Magnetic Water Softening And Scale Control

There is a long history of the promotion of magnets to alleviate the "hardness" of mineral-containing waters, and particularly to control the deposition of scale in teapots, evaporators, and especially in boilers.

The majority of magnetic water softening devices claim to work by causing the carbonate salts that would ordinarily form adherent scale deposits to precipitate as small particles within the water instead.

This would also presumably reduce the concentration of the calcium and magnesium ions that react with soaps to form insoluble scums.

Promoters of this technology refer to the experiments of Klaus Kronenberg who observed a change in the morphology of calcium carbonate crystals formed upon evaporation of a solution that had been passed through a magnetic field.

One of the few scientific studies reporting some success with magnetic scale control suggests that the presence of silica in the water is required.

A more recent and detailed study by Coey has found that magnetic treatment encourages the growth of aragonite, the less-stable (more soluble) form of calcium carbonate.

Most water-treatment engineers who have investigated Magnetic Water Softening treatment in industrial settings report negative results, and there are no confirmed reports of successful magnetic water softening installations in the reputable scientific and engineering literature.

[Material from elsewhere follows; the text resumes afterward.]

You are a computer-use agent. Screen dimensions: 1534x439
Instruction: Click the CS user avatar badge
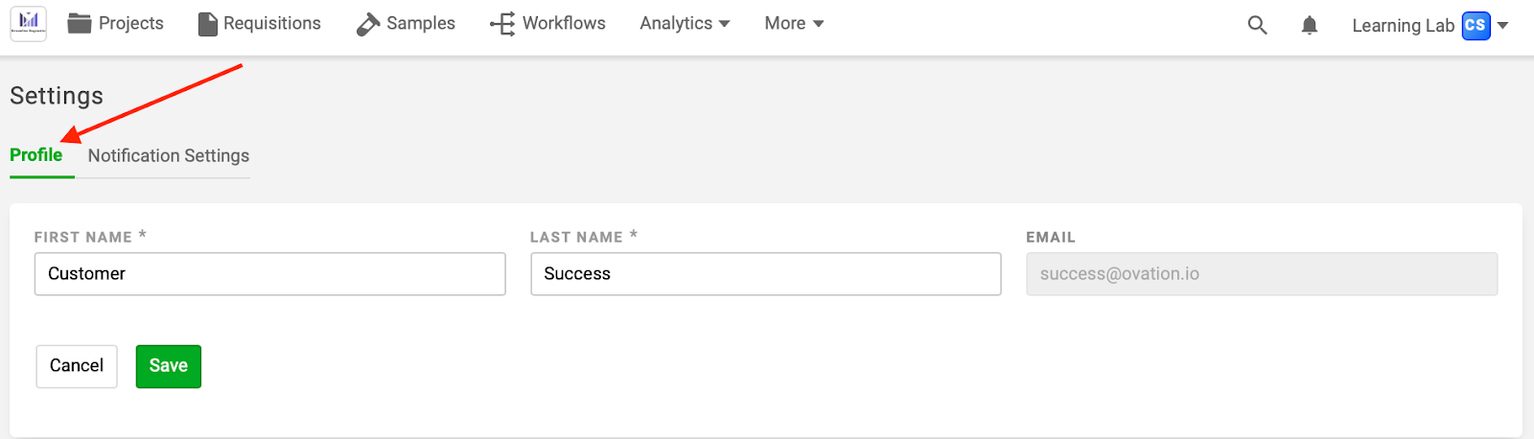(1476, 26)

Most scientists who have looked into magnetic water softening remain very skeptical, as they tend of be of any field for which there is no obvious theoretical model and in which quantitative and reproducible results are hard to come by.

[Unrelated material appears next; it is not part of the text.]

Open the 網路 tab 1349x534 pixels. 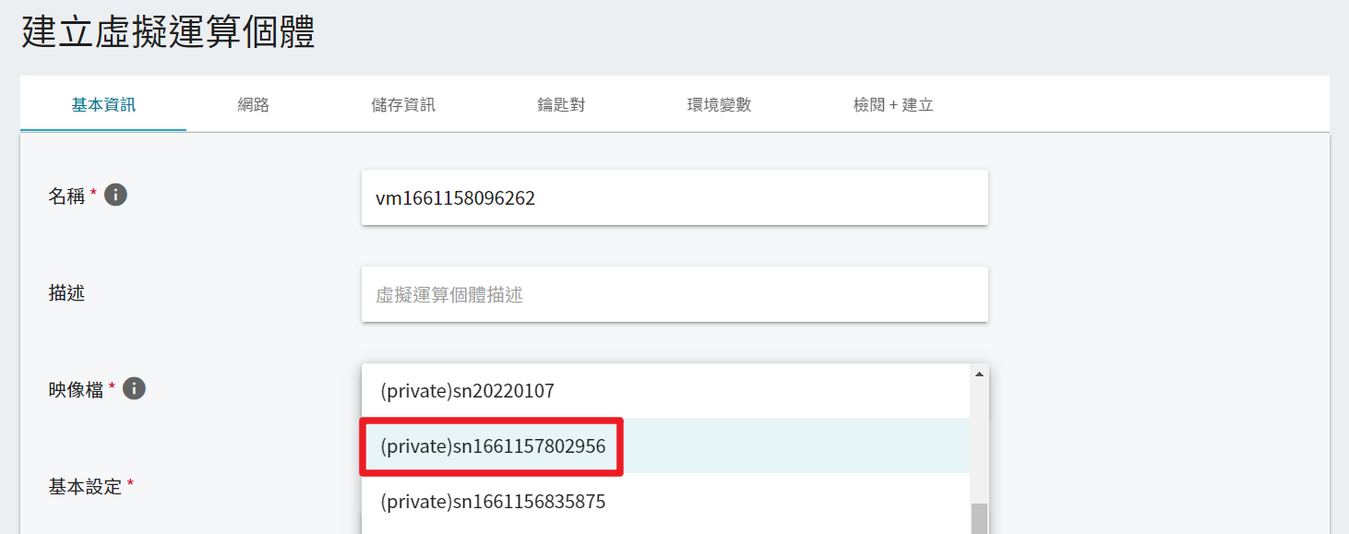pyautogui.click(x=253, y=104)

(A very similar situation arises in studies of whether power transmission lines contribute to leukemia.)

Scientists who might otherwise be qualified to investigate magnetic water softening also tend to be put off by the stigma the field has acquired due to the exaggerated claims made by some of its adherents and the widespread promotion of various worthless applications involving magnets.

Sometimes the subject of magnetic water softening reminds me of those Monty Python apartment towers that were able to stand up only as long as the residents had faith in them!

The widespread circulation of scientifically untenable "explanations" describing how passage of water through a magnetic field causes oppositely-charged ions to coalesce does little to inspire confidence that the promoters of these devices know what they are talking about.

(For a brief debunking of this theory, see the description of the notorious Federal Technology Alert on magnetic water softening

A lot of articles appearing in the technical (as opposed to peer-reviewed scientific) literature are written by people whose apparent ignorance of physics and chemistry leads them to concoct unrealistic theories of how magnetic water softening might work.

For a very thorough review of the published literature on Magnetic Water Softening for scale control, see "Magnetic amelioration of scale formation" by John S. Baker and Simon J. Judd: Water Research 1996 30(2) 247-260.

An internal report (PDF format) by a group of engineers at the U.S. Dept of Energy's Lawrence Livermore Laboratory describes a carefully-done series of experiments that failed to reveal any beneficial effects of magnetic water softening at one of their water treatment facilities.

In contrast, there are a very few papers that appear to be of scientific quality (described in the references section below) that provide some support for magnetic water softening under certain conditions.

It is important to bear in mind, however, that most scientifically valid studies have not shown this technology to be generally effective for scale control, suggesting that the conditions under which magnetic water softening can work are still not understood.

For those contemplating the purchase of a magnetic water softening device, my advice is that you establish definite, testable, criteria to define what "it works" means in your application, and then make your purchase only from a company that is willing to offer a performance guarantee based on these criteria.

As an example of some of the crackpot chemistry that is adduced to promote these devices, consider this paragraph from the site below, every statement of which is false:

"When water, or any stream of atoms, enters a powerful magnetic field, it physically changes in the same way atoms change when run through particle accelerators used by physicists.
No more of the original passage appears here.